Carbon black conductive agent
The small size of the particle characterizes the conductive carbon black, specifically good electrical conductivity, and large specific surface area. Conductive carbon black can work in the battery as liquid retention and liquid absorption.
Ketjen black (Carbon ECP600JG, Carbon ECP, Ketjenblack EC600JD, Ketjenblack EC300J), carbon nanotubes (CNTs), carbon fiber (VGCF), 350 G, and acetylene black are the carbon black conductive agents.
Acetylene Black (Polyacetylene)
If we decompose and purify the by-product gas during pyrolysis of naphtha (crude gasoline) or calcium carbide method, carbon black is attained by acetylene’s continuous pyrolysis and that acetylene should have a purity of 99% or more.
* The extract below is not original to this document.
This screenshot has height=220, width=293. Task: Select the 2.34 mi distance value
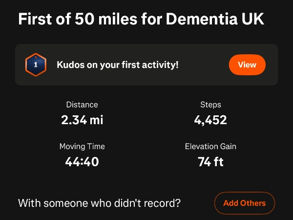point(82,120)
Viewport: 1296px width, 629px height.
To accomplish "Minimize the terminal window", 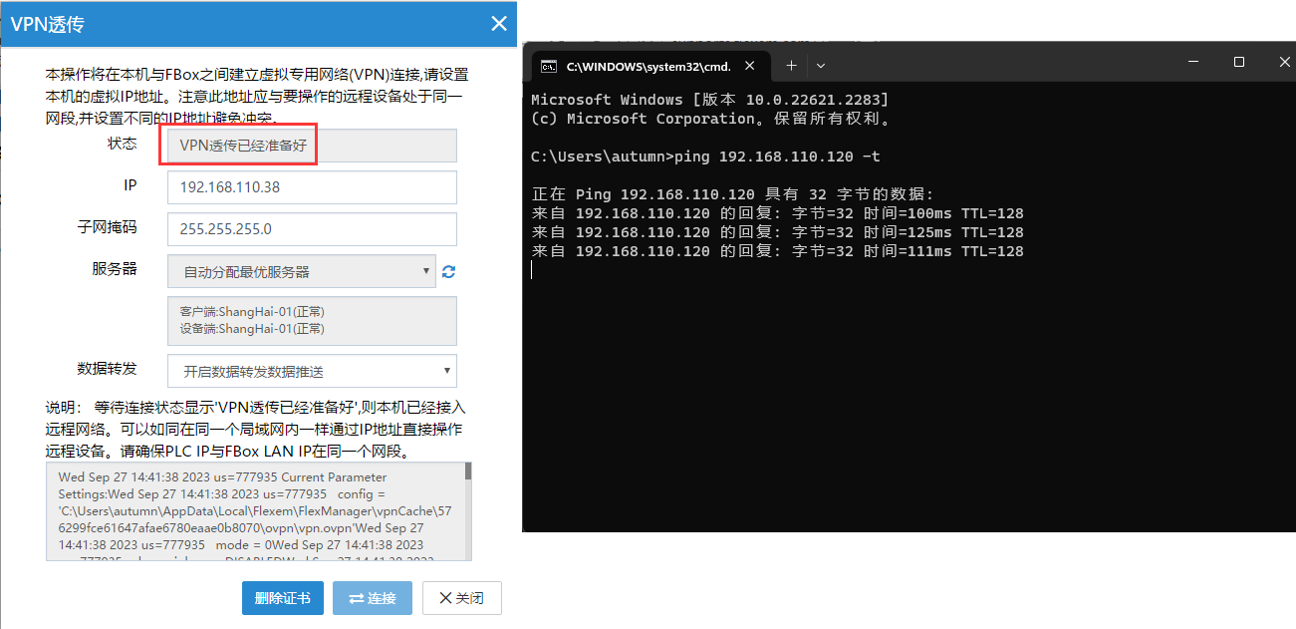I will click(x=1192, y=62).

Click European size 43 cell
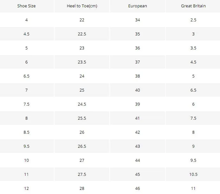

They have remarkable electrical conductivity, high purity, and are branched. They are highly efficient superconducting carbon black for lithium batteries.
Graphite conductive agent
SFG-15, SFG-6, KS-15, KS-6, etc.
If one needs to create an electrical percolation network, the more effective method is incorporating carbon nanotubes as a conductive additive at a lower weight loading as compared to that of the conventional carbons, for instance, graphite and carbon black. In the industry, the highest electrical conductivity is offered by the Ketjenblack superconductive carbon black at the lowest concentration.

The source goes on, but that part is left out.